The central issue was whether setting a maximum number of remote working days in a hybrid work policy falls within the scope of the works council’s right of consent under Article 27 of the Dutch Works Councils Act (WOR). The employer argued that this was not the case, or at least that there were compelling reasons to bypass the works council. The works council maintained its position, invoking the impact on working conditions, work-life balance, and the established practice of recent years.

Court’s Considerations

The subdistrict court sided with the works council. According to the court, restricting remote work directly affects working conditions, as it has implications for commuting time, workplace, health, and the balance between work and private life. As such, Article 27 WOR applied, and the works council’s consent was required. In its assessment, the court took as its starting point the then-existing practice of two office days per week. Returning to “more office” constituted a change of policy.
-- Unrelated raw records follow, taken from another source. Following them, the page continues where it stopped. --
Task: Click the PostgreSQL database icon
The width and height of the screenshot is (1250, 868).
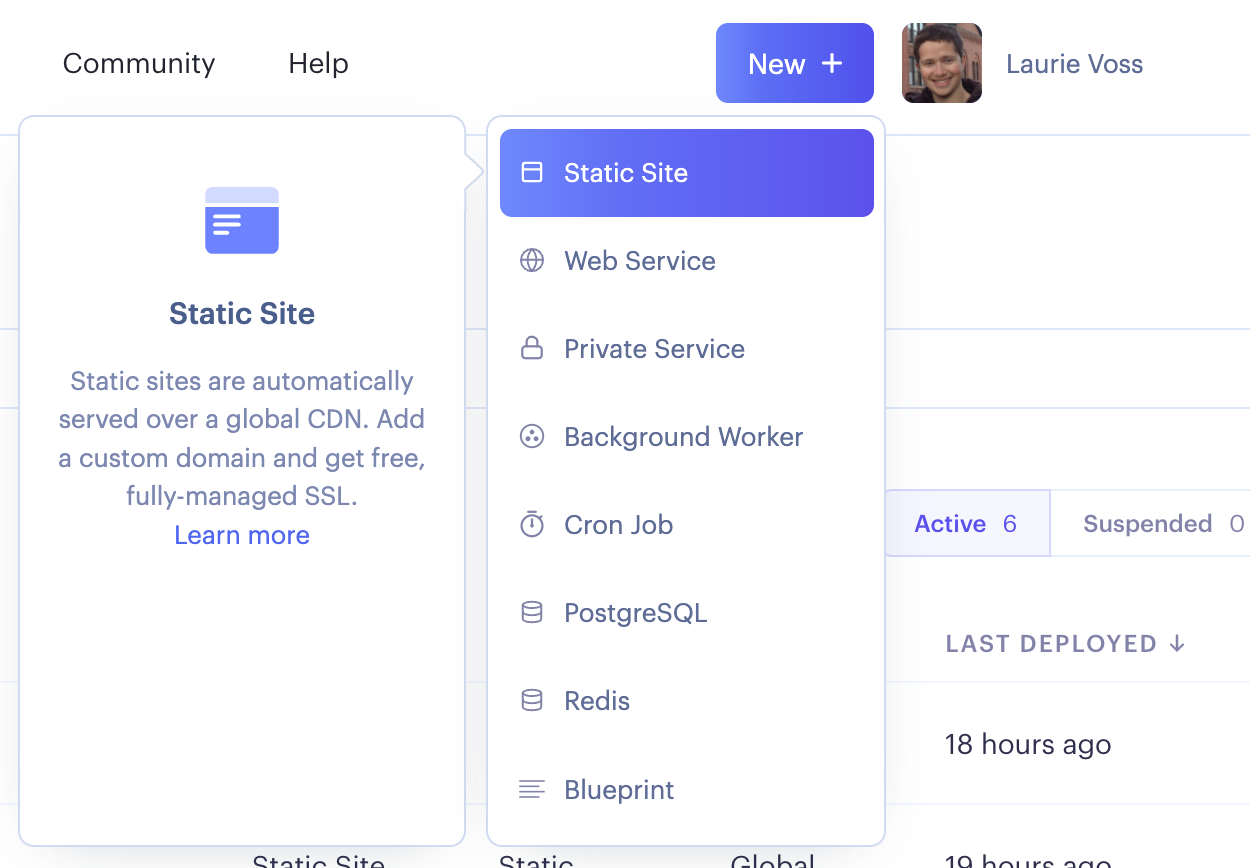Action: [x=532, y=613]
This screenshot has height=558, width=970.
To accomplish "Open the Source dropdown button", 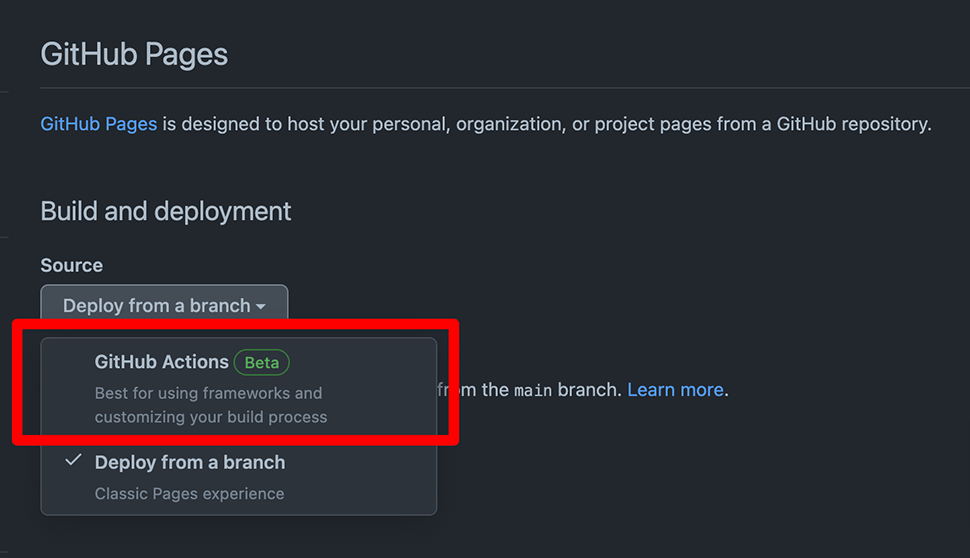I will (x=164, y=305).
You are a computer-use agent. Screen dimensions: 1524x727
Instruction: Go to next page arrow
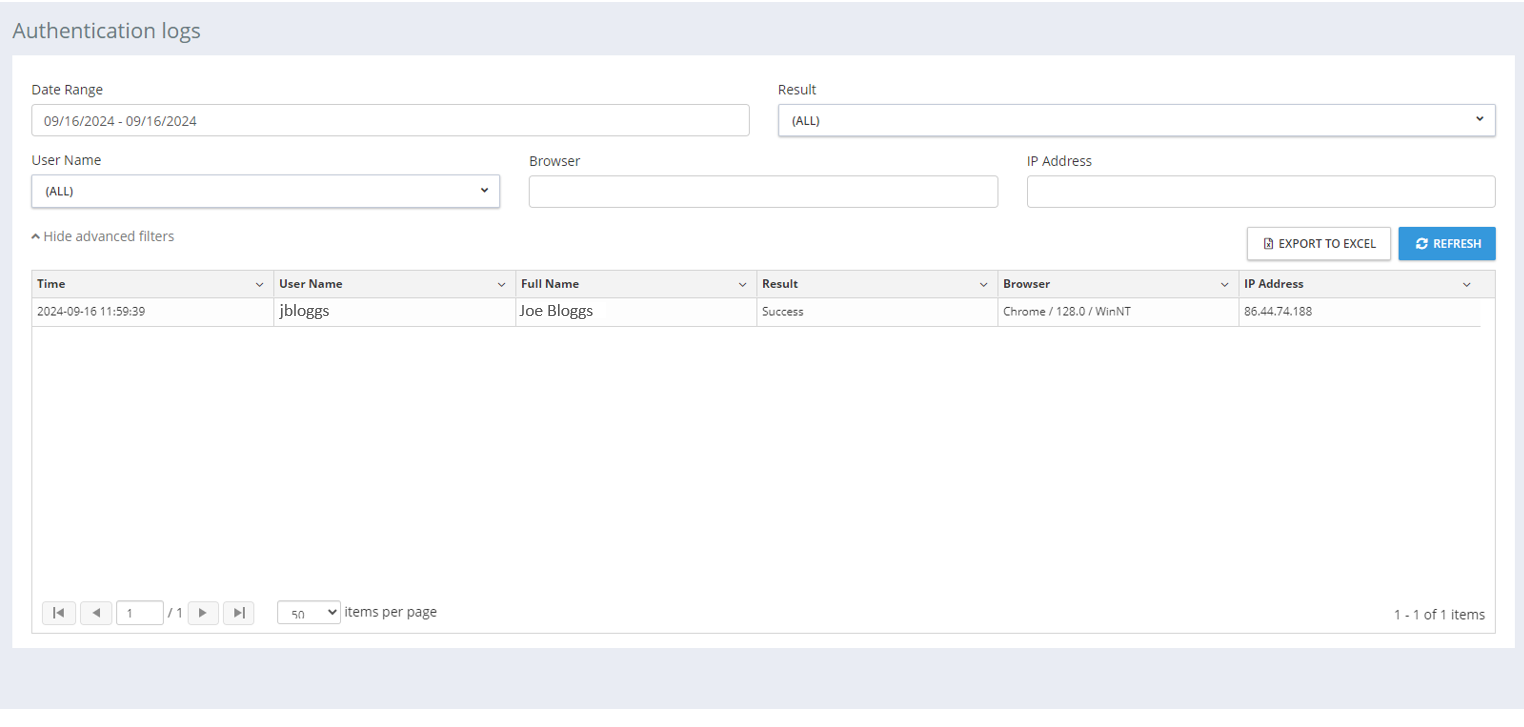203,613
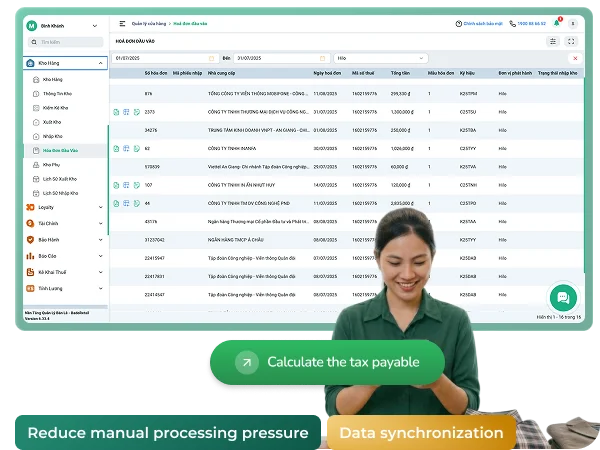
Task: Click third action icon on invoice 107
Action: [137, 185]
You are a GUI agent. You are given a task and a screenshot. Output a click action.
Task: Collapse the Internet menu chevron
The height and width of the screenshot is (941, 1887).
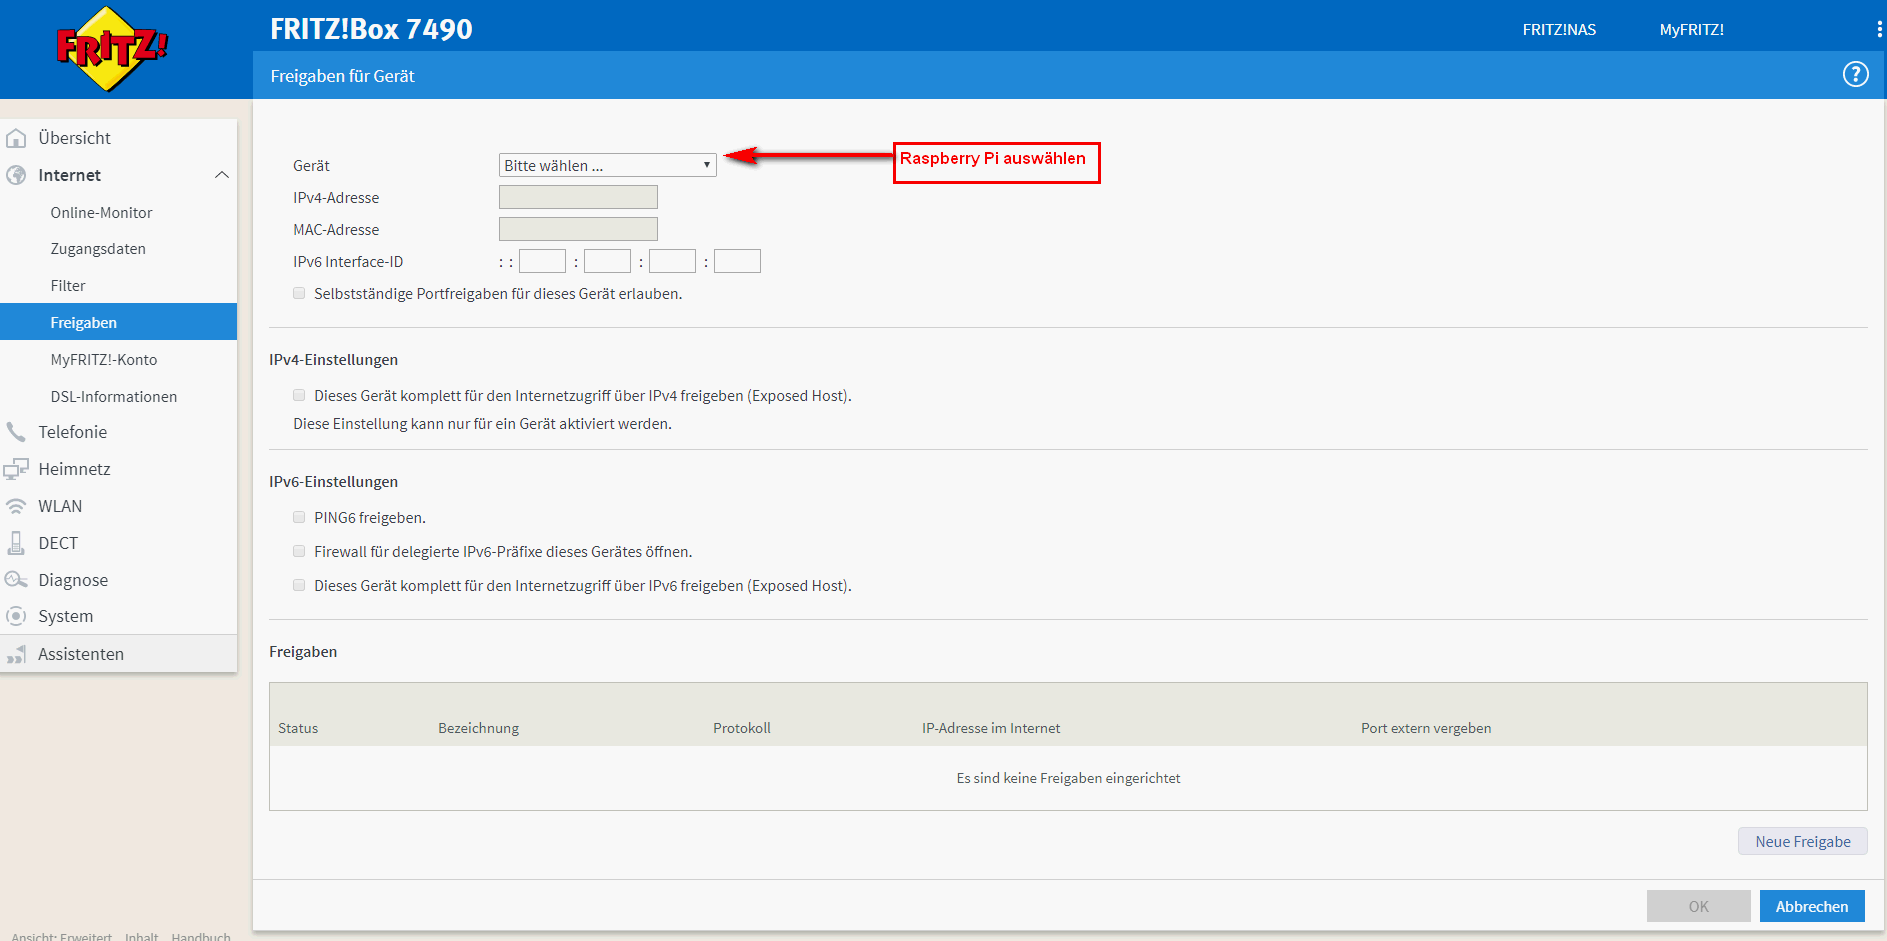pyautogui.click(x=222, y=175)
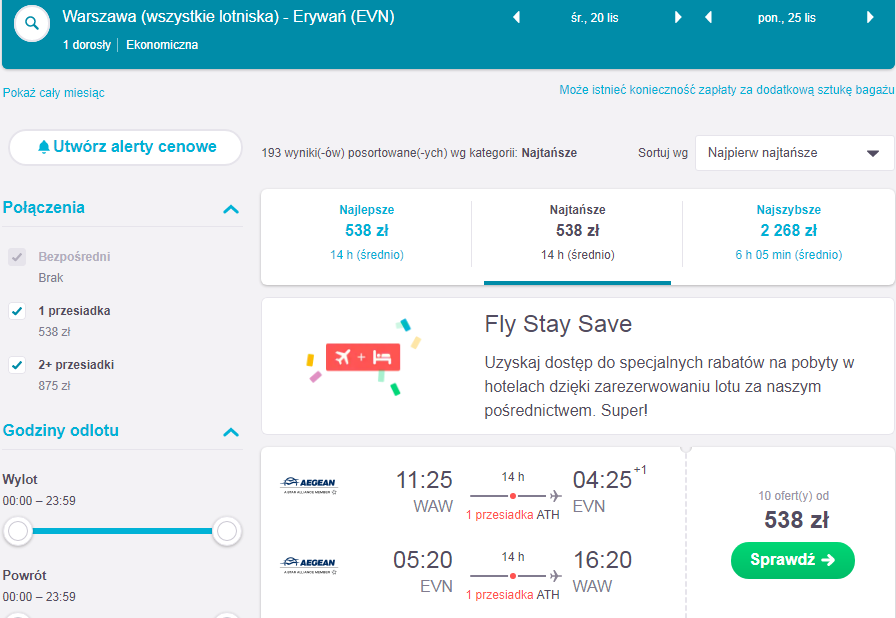Go to previous return date arrow
Viewport: 896px width, 618px height.
pyautogui.click(x=709, y=18)
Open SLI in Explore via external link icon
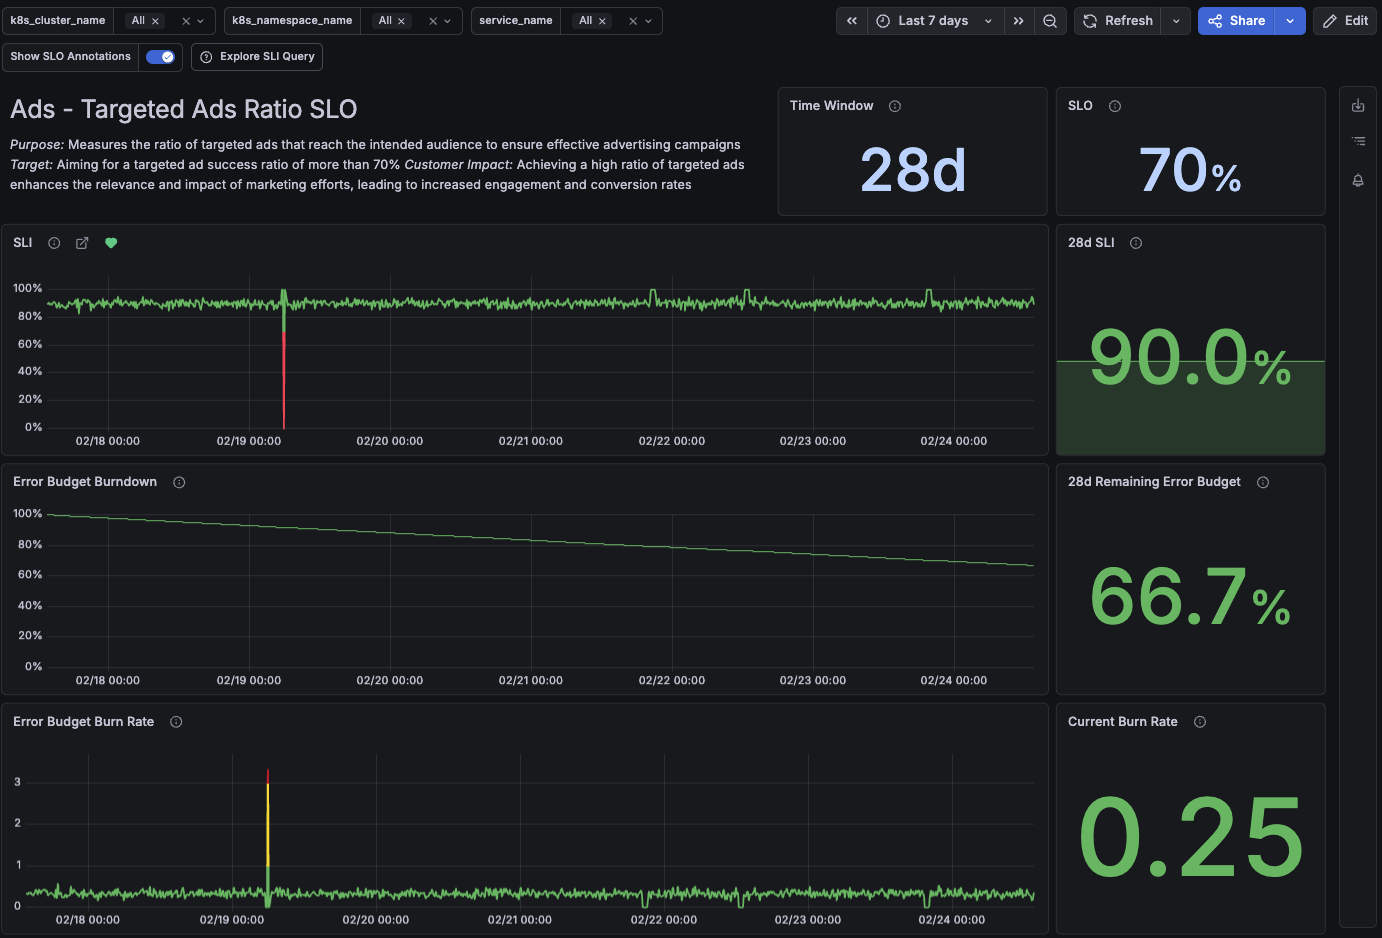Image resolution: width=1382 pixels, height=938 pixels. (x=81, y=242)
The employer fell short in its request for substitute approval: reliance on the head office’s general policy and general studies on productivity was deemed insufficient. Ultimately, the court held that the employer’s very general and limited substantiation was not more reasonable than the works council’s position. The refusal of consent by the works council was therefore not unreasonable, and substitute approval was denied. The request for substitute approval on the grounds of compelling business-organisational, economic, or social reasons was also rejected. The employer’s assertion that it was obliged to follow head office policy and therefore had a compelling interest was considered inadequate by the court.

Key Takeaway for Employers

This judgment serves as a clear warning for employers. Remote and hybrid work policies are considered by the subdistrict court to fall within the scope of the works council’s right of consent. Employers wishing to amend such policies must not only follow the proper procedure but also substantiate their case thoroughly. General references to head office policy or academic literature will not suffice. Only with local evidence, a clear definition of the problem, and proportionate measures will a change stand a reasonable chance of success. This requires preparation and careful record-keeping.